[WHAT IS EXPECTED] Transcribe the records word for word, beginning with the first line and ending with the line that contains "Given: Click the"; include nothing else.
── DATA FOR THIS TASK
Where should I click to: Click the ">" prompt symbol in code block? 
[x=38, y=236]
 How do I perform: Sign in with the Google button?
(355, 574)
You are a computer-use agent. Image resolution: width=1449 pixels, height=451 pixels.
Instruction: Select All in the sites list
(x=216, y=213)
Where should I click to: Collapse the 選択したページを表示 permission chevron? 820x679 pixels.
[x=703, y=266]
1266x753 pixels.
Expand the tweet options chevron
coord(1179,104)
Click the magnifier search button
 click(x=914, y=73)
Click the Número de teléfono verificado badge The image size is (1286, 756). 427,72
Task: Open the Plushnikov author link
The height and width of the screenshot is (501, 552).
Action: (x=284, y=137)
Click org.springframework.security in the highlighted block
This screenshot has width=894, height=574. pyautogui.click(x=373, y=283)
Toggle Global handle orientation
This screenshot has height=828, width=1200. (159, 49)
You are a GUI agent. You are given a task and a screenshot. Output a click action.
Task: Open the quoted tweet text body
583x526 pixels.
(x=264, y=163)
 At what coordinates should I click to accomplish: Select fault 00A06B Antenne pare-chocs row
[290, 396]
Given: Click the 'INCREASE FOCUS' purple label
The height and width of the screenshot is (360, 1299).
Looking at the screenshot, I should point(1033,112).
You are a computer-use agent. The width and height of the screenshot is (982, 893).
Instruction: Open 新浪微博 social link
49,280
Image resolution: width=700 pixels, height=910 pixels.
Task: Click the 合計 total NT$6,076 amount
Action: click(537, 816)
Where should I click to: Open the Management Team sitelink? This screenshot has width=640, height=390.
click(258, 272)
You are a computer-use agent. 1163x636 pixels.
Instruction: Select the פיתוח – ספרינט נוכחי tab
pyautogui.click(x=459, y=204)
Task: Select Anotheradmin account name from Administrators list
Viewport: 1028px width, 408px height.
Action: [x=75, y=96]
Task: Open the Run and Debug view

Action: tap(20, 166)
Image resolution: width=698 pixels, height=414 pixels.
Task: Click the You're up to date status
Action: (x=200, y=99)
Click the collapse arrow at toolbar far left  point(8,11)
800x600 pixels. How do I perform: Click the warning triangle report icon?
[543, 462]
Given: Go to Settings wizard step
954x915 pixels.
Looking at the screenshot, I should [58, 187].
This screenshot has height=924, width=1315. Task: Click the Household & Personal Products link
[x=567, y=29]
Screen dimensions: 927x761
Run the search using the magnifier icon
────
[REPLY]
Where should I click to: Click the ">" prompt symbol in code block? 
[x=38, y=236]
 How do I perform: Sign in with the Google button?
(355, 574)
You are a computer-use agent. Image resolution: width=1449 pixels, height=451 pixels.
Instruction: Select All in the sites list
(x=216, y=213)
Where should I click to: Collapse the 選択したページを表示 permission chevron? 820x679 pixels.
[x=703, y=266]
1266x753 pixels.
Expand the tweet options chevron
coord(1179,104)
Click the magnifier search button
 click(x=914, y=73)
Click the Número de teléfono verificado badge The image size is (1286, 756). 427,72
Task: Open the Plushnikov author link
The height and width of the screenshot is (501, 552).
Action: (x=284, y=137)
Click org.springframework.security in the highlighted block
This screenshot has width=894, height=574. pyautogui.click(x=373, y=283)
Toggle Global handle orientation
This screenshot has height=828, width=1200. (159, 49)
You are a GUI agent. You are given a task and a screenshot. Output a click action.
Task: Open the quoted tweet text body
583x526 pixels.
(x=264, y=163)
 At what coordinates should I click to accomplish: Select fault 00A06B Antenne pare-chocs row
[290, 396]
Given: Click the 'INCREASE FOCUS' purple label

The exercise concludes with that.